AIM OF THE EXERCISE
All of the records must be repeated exactly.

Stored items
+ + + +

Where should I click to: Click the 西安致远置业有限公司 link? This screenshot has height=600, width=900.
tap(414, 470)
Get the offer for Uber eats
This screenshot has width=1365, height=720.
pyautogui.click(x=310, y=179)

+ + + +

EXERCISE ANSWER
Where should I click to: Click the 西安致远置业有限公司 link? This screenshot has height=600, width=900.
tap(414, 470)
Get the offer for Uber eats
This screenshot has width=1365, height=720.
pyautogui.click(x=310, y=179)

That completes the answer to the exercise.